Statistics and reproducibility

All statistical analyses were performed using GraphPad Prism 9.5.0 software. Statistical significance was calculated by two-tailed unpaired t-test on two experimental conditions or multiple two-tailed unpaired t-tests and two-way ANOVA when repeated measures were compared, with P < 0.05 considered statistically significant as indicated in each figure legend. The exact P values are reported in each figure, except when P < 0.0001.

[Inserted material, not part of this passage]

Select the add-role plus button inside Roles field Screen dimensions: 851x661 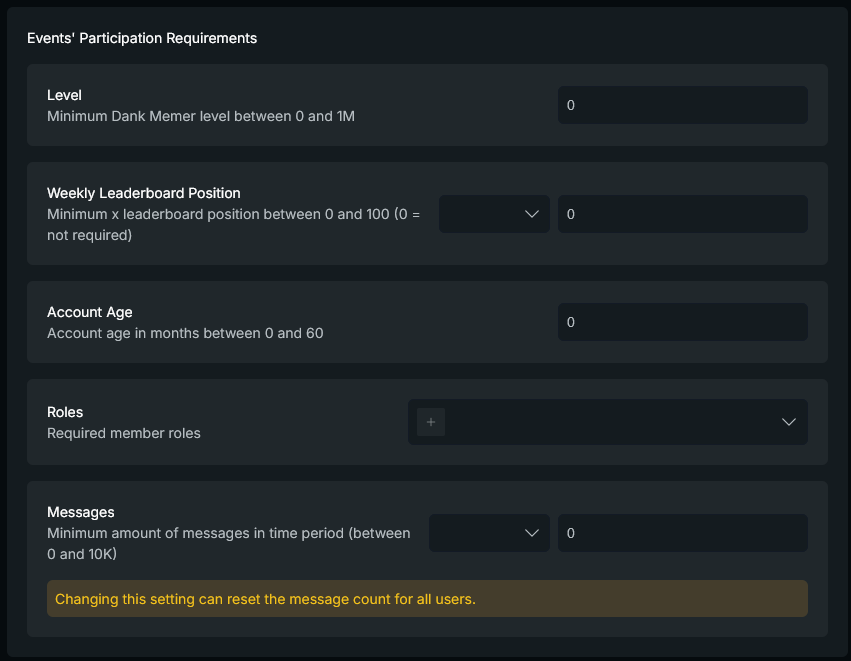(430, 422)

No statistical methods were used to predetermine sample sizes, but our sample sizes are similar to those reported in previous publications for the same type of experiments and readout70,82,83. The exact sample sizes are indicated in the figure legends. Independent experiments were pooled and analyzed together whenever possible, as detailed in the figure legends. Where appropriate, Shapiro–Wilk tests were performed to check the distribution of samples. Detection of mathematical outliers was then performed using the Grubbs’ test in GraphPad. Animals were excluded only if they died, had to be killed according to protocols approved by the animal experimental committees or when the measurement was not reliable for technical issues (specifically for ultrasound). For in vitro experiments, no data were excluded. For in vivo studies, tumor measurement, treatment and analysis were performed blindly by different researchers to ensure that the studies were run in a blinded manner. Animals were randomized, with each group receiving mice with similar tumor size or similar body weight. For in vitro studies, randomization and blinding of cell lines was not possible; however, all cell lines were treated identically without prior designation. All graphs show mean values ± s.e.m.

Reporting summary

Further information on research design is available in the Nature Portfolio Reporting Summary linked to this article.